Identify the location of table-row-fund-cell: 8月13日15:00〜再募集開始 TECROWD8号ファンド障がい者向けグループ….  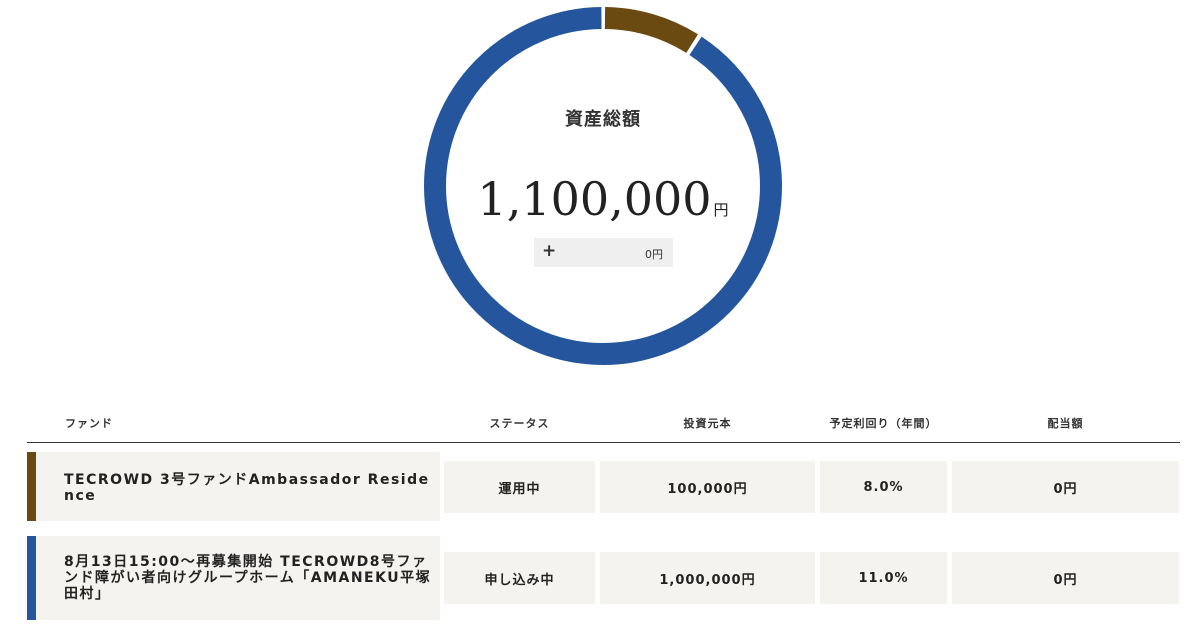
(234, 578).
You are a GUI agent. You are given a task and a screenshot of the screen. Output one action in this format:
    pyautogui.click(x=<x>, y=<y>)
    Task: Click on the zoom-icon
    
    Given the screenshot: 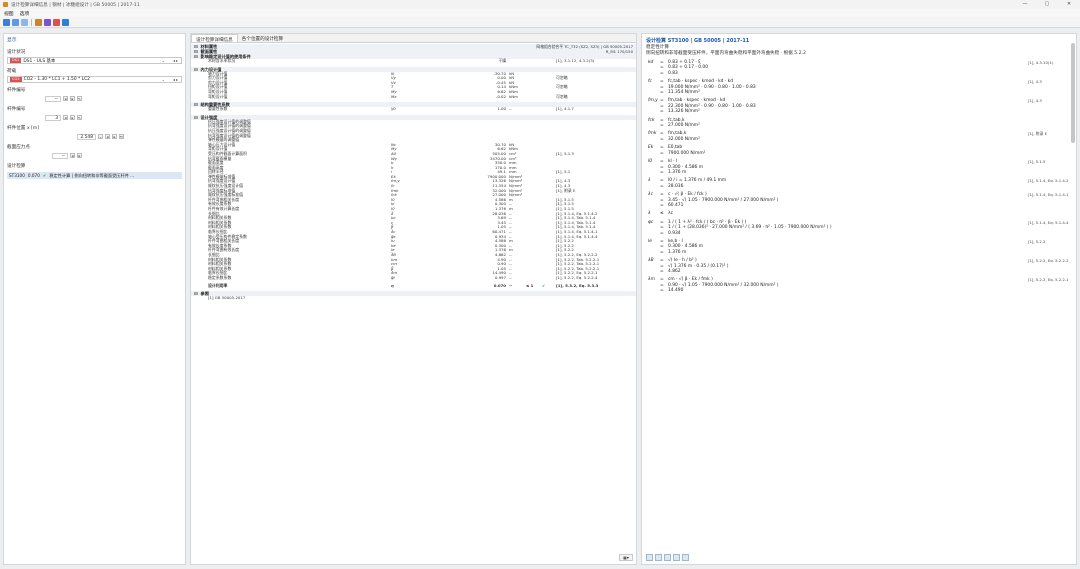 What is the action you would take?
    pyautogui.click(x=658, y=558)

## What the task asks
Could you set down, word for word, the stretch from the start of the records through the line containing "(234, 578)."? Leave the pictures out.

## Answer for this exercise
Identify the location of table-row-fund-cell: 8月13日15:00〜再募集開始 TECROWD8号ファンド障がい者向けグループ….  
(234, 578).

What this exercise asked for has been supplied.